# RECORD SET start
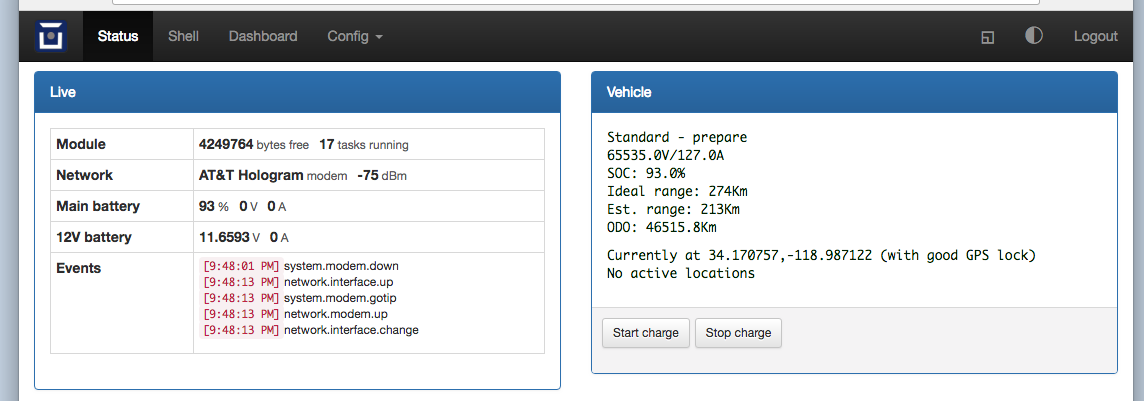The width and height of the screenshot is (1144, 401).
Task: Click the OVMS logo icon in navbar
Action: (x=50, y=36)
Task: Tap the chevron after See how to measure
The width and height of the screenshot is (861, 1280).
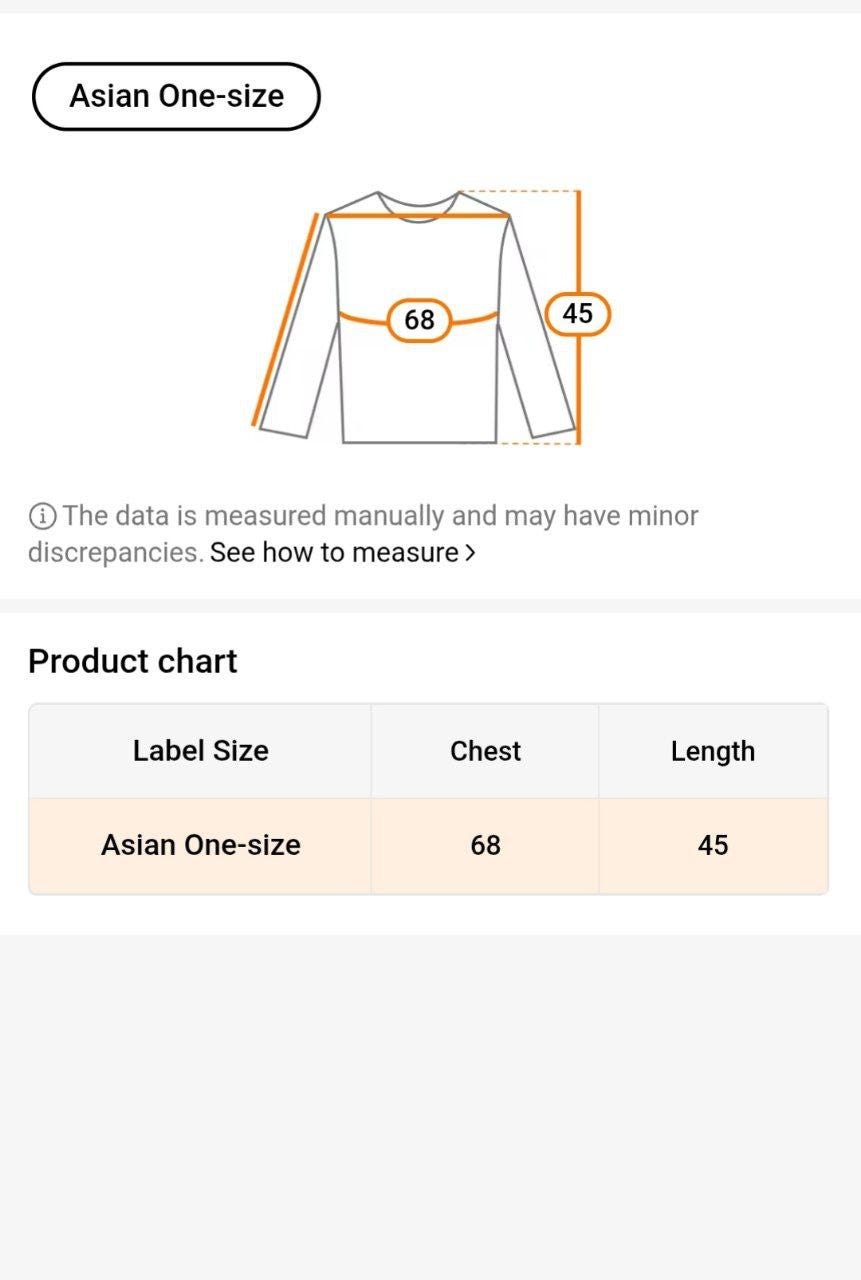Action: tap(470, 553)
# RECORD SET end
# RECORD SET start
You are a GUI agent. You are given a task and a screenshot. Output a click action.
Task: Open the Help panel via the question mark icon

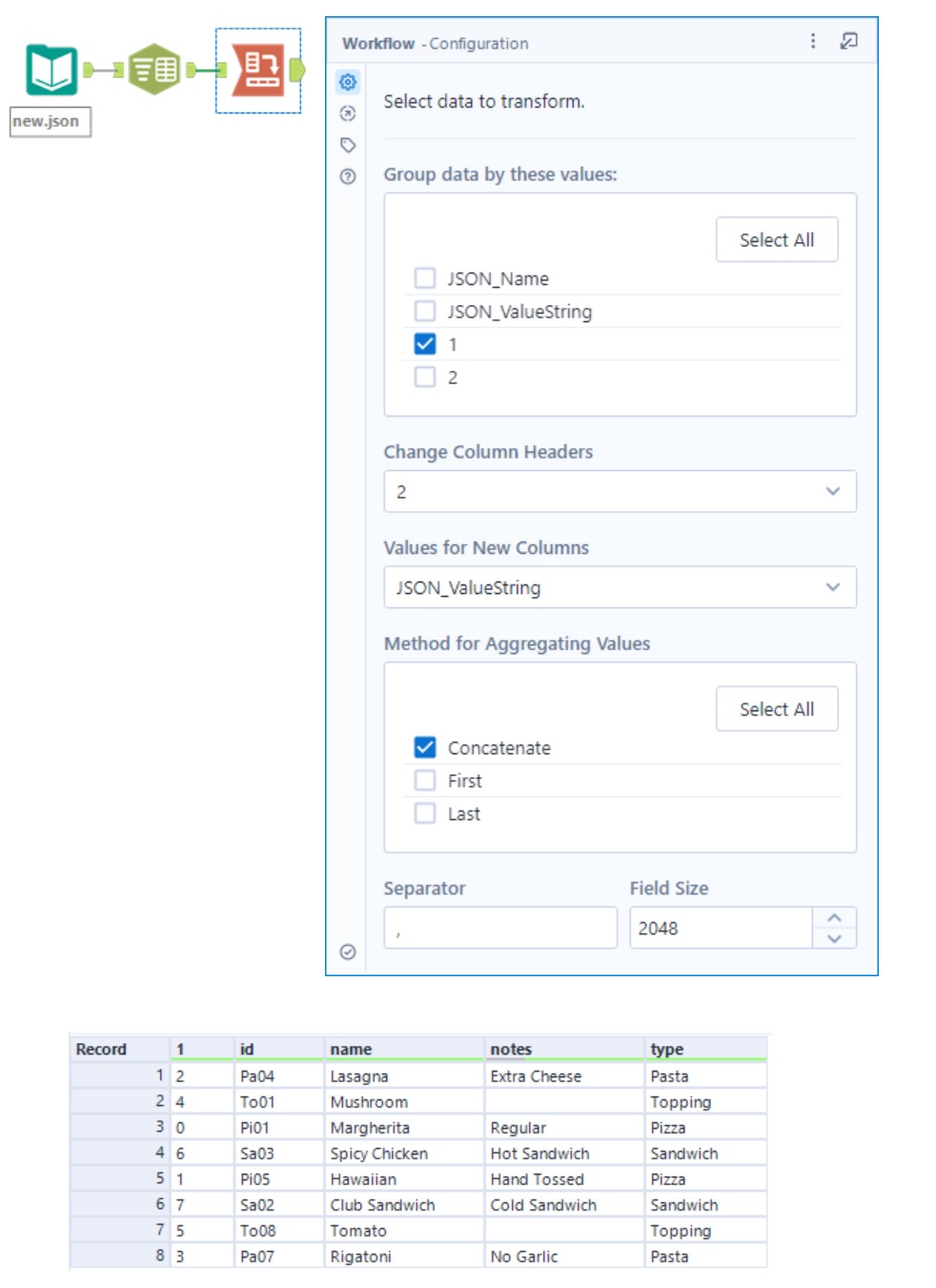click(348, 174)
# RECORD SET end
• [GIVEN INSTRUCTION] Swap "chevron" for "arrow" in the entries from the line with "Task: Tap the" up to and including the line with "Action: tap(470, 553)", and write out only those lines with nothing else changed. Leave the pictures out of your answer.

• [REPLY]
Task: Tap the arrow after See how to measure
The width and height of the screenshot is (861, 1280).
Action: tap(470, 553)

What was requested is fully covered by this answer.